Hilangnya Makna Belajar
Belajar diidentikkan dengan rutinitas sekolah, seseorang dianggap
belajar ketika berada dibangku sekolah atau kuliah. Bahkan dipersempit
lagi; seseorang belajar ketika akan menghadapi ujian (baik ujian
semester maupun ujian nasional), saat mendapatkan tugas-tugas dari para
guru.. Peserta didik belajar karena ketakuatan mendapatkan sanksi dari
guru, mendapat nilai jelek, tidak naik kelas ataupun tidak lulus Ujian
Nasional. Belajar menjadi suatu keterpaksaan, beban yang berat dan
sangat tidak menyenangkan. Tradisi belajar seperti ini sudah berlangsung
bertahun-tahun.
Sekolah, masyarakat, dan pemerintah mulai heboh membincangkan proses
pembelajaran (belajar) ketika siswa akan menghadapi ujian nasional.
Siswa dituntut berusaha mati-matian siang dan malam untuk menghafal
materi mata pelajaran yang di UN kan. Sekolahpun memberikan les tambahan
atau bimbingan belajar dan trik-trik (strategi) dalam menjawab
soal-soal yang di uji nasionalkan.
Ini mengakibatkan kebuntuan dan keterasingan diri peserta didik,
keterasingan inilah yang sedang melanda dunia pendidikan kita. Peserta
didik tidak memahami apa yang dipelajarinya, apa yang dibutuhkannya, apa
yang dilakukannya. Tidak mampu mengembangkan potensinya, tidak mampu
menyentuh hati nurani (emosional) nya, yang berakhir pada kekerasan yang
menjadi potret dalam dunia pendidikan kita.
Menurut Andrias Harefa, makna belajar sebenarnya identik dengan
pencerahan (aufklarung/enlightenment) atau sebagai proses memanusiakan
manusia (humanisasi). Belajar merupakan proses yang menempatkan manusia
dalam posisinya sebagai terdidik, terpelajar, dan sebagainya. Proses
yang dilakukan seseorang untuk memahami dan menghayati realitas diri dan
lingkungannya. Proses memahami dan menghayati tidak bisa lepas dari
konsep kesadaran (consciousness) Paulo Freire, yaitu manusia yang mampu
memahami keberadaan dirinya dan lingkungan dunianya dengan bekal
pikiran dan tindakan “praxis” nya ia merubah dunia dan realitas, yang
mampu mengatasi situasi-situasi batas (limit-situations) yang
mengekangnya, manusia yang selalu berproses “menjadi” (becoming) yang
tak pernah selesai sehingga menjadi manusia seutuhnya.
Belajar Tanpa Akhir
Untuk mencapai makna belajar tersebut maka belajar harus menjadi budaya,
rutinitas yang terus menerus, berjalan dinamis dan tidak dibatasi usia
seseorang.
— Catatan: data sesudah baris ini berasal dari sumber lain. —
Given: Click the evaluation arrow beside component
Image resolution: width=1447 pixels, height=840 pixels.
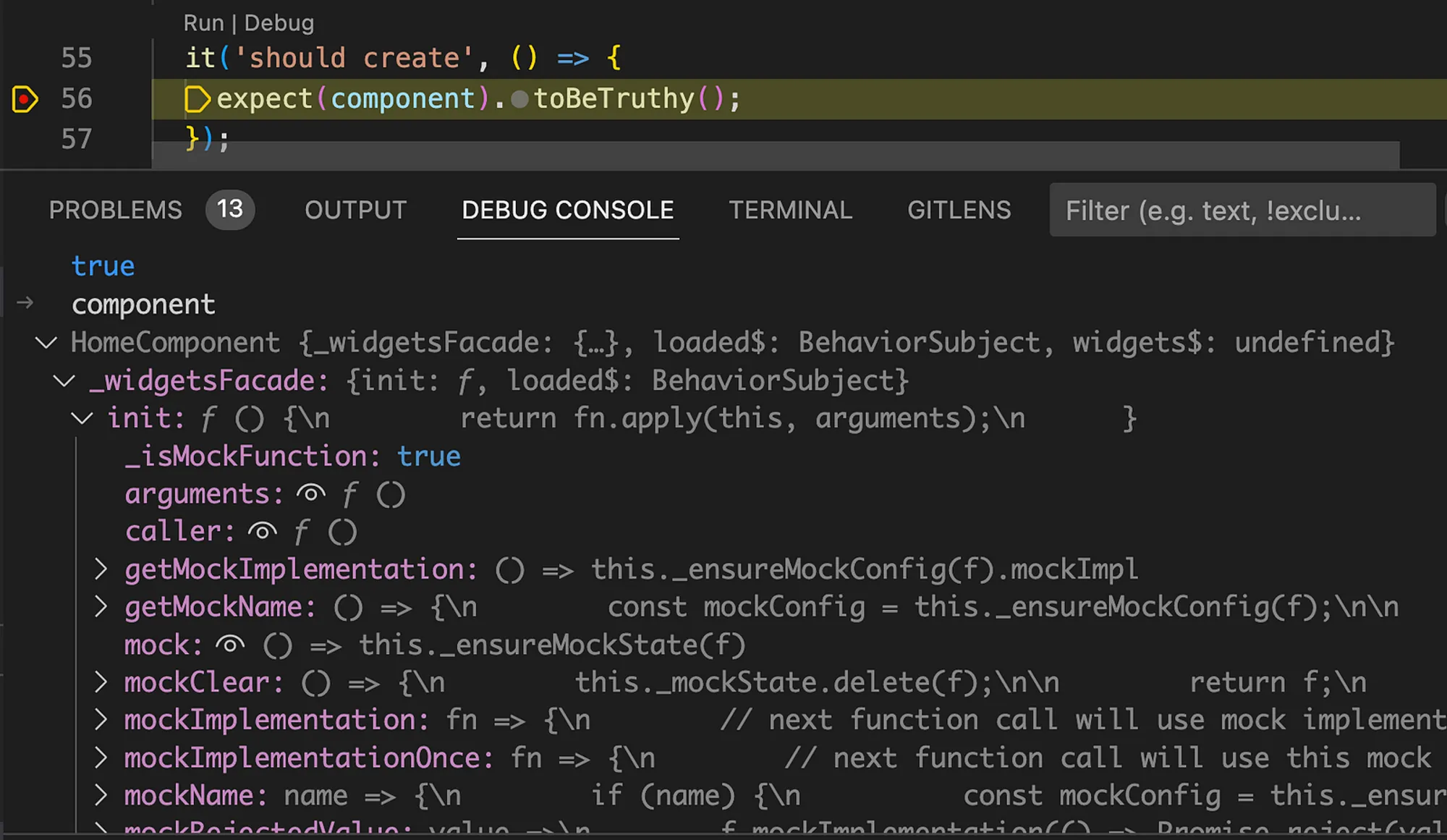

Dengan itu libido belajar seseorang semakin berkobar, rasa
keingintahuan ataupun pencariannya terus meningkat dan bersifat terus
menerus karena setiap saat ilmu pengetahuan dan teknologi terupdate. Mau
tidak mau mendorong kita untuk terus mempelajarinya. Problem dalam
kehidupan sosial juga selalu berubah sepanjang perubahan waktu, yang
otamatis tantangan dan penyikapannya berbeda, yang membutuhkan kerja
keras kita semua. Hanya orang-orang yang terus belajar yang mampu
menyikapi secara positif berbagai perubahan dan masalah yang setiap
saat.
Harus diakui untuk menjadikan seseorang belajar tanpa akhir butuh proses
yang panjang tidak semudah membalikkan telapak tangan. Untuk itu ada
usaha awal yang perlu dilakukan yaitu; pertama, pendidikan kita terutama
pendidikan formal mulai dari Sekolah Dasar sampai Perguruan Tinggi
harus menciptakan atau mendorong libido belajar siswa. Ini dapat
dilakukan ketika suasana belajarnya menyenangkan, pembelajaran tidak
terjebak pada buku paket, guru dan peserta didik bebas menggunakan
referensi yang relevan dari manapun sehingga peserta didik bebas
mengekspresikan diri dan mengembangkan potensinya sesuai tuntutan zaman.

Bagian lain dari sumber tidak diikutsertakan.